---- Provided records

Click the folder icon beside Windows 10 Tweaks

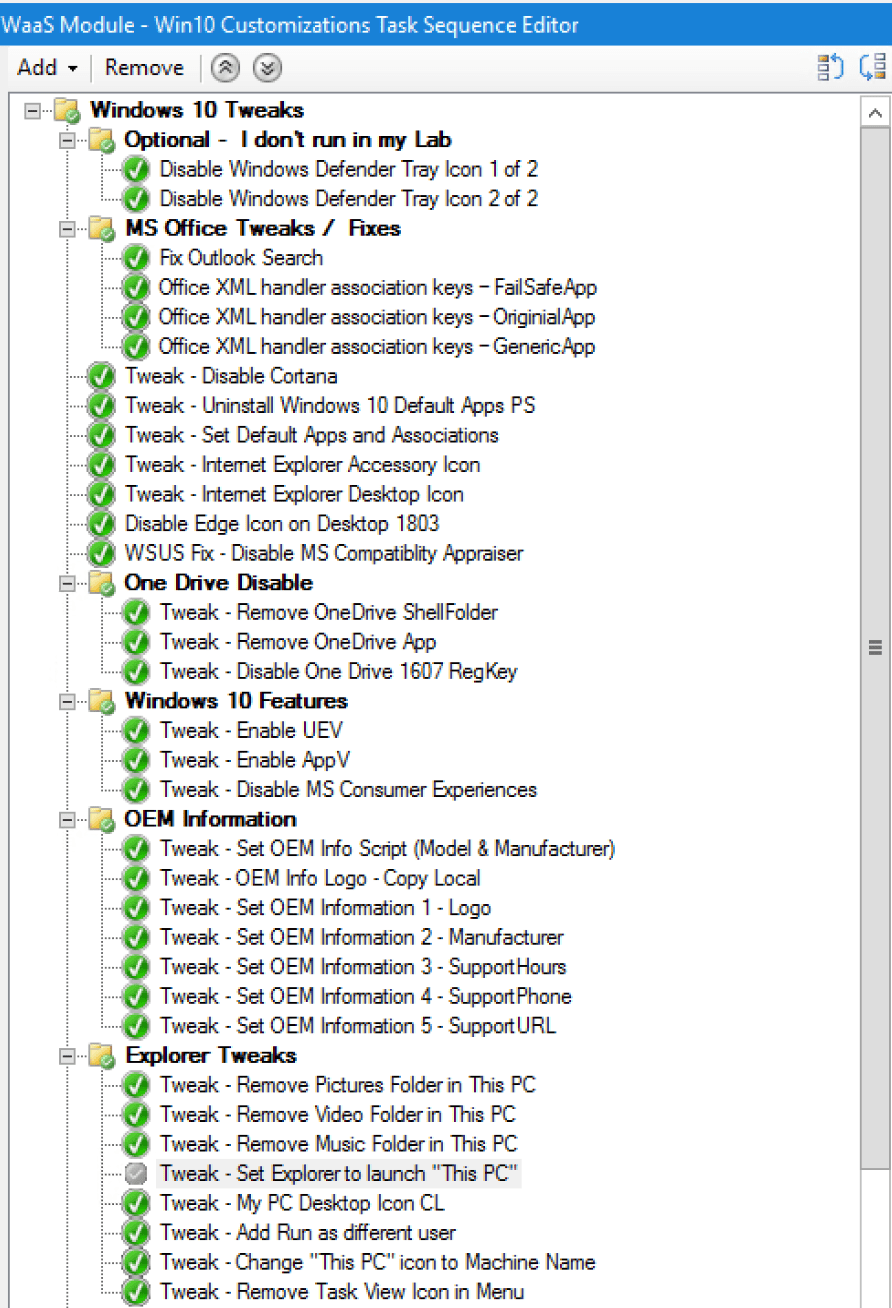tap(66, 110)
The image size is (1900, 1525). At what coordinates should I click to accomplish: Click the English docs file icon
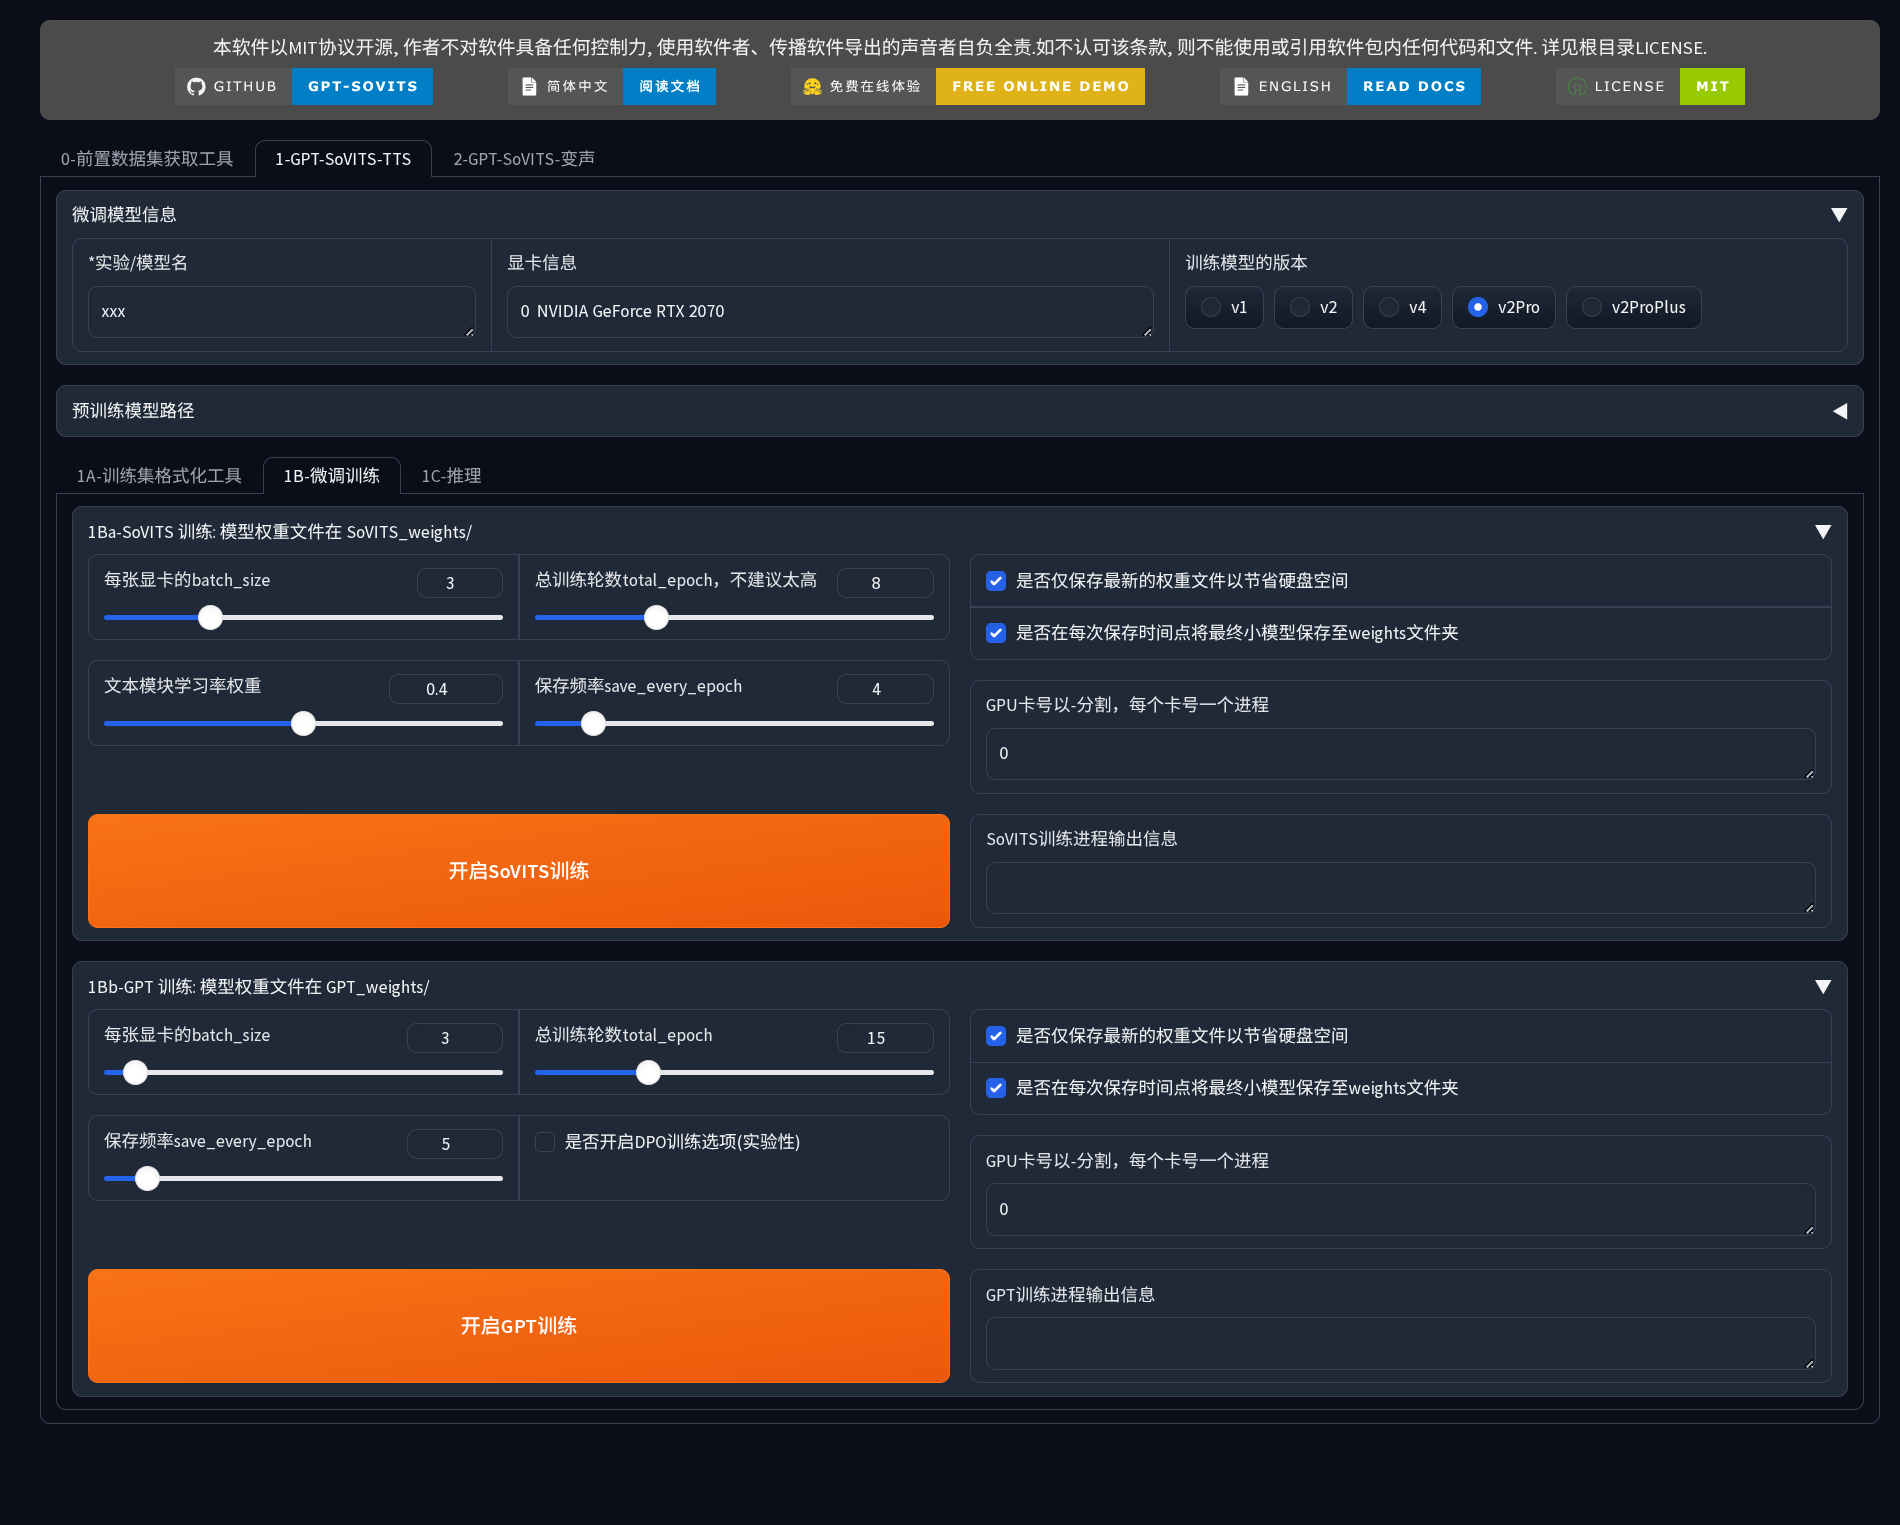(1241, 87)
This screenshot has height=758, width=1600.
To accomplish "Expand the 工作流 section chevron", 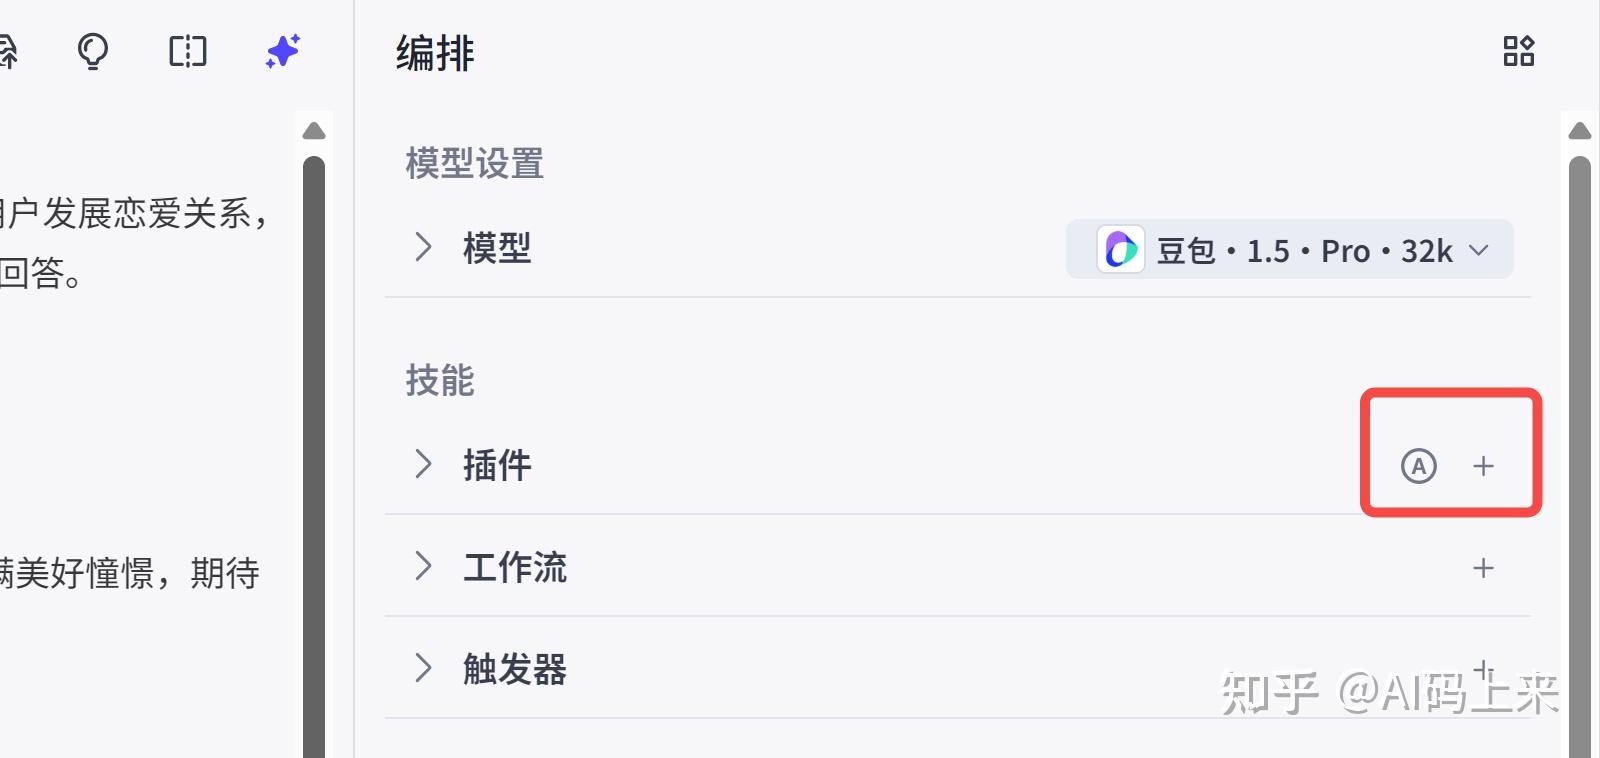I will point(423,566).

--------

**Directions for this task**. If a line falls between the first line of the records above and the line containing "This screenshot has height=758, width=1600.", inclusive, retype it exactly; leave pictures out.

**Solution to this exercise**.
Click the folder icon beside Windows 10 Tweaks

tap(66, 110)
The image size is (1900, 1525). At what coordinates should I click to accomplish: Click the English docs file icon
(1241, 87)
This screenshot has height=758, width=1600.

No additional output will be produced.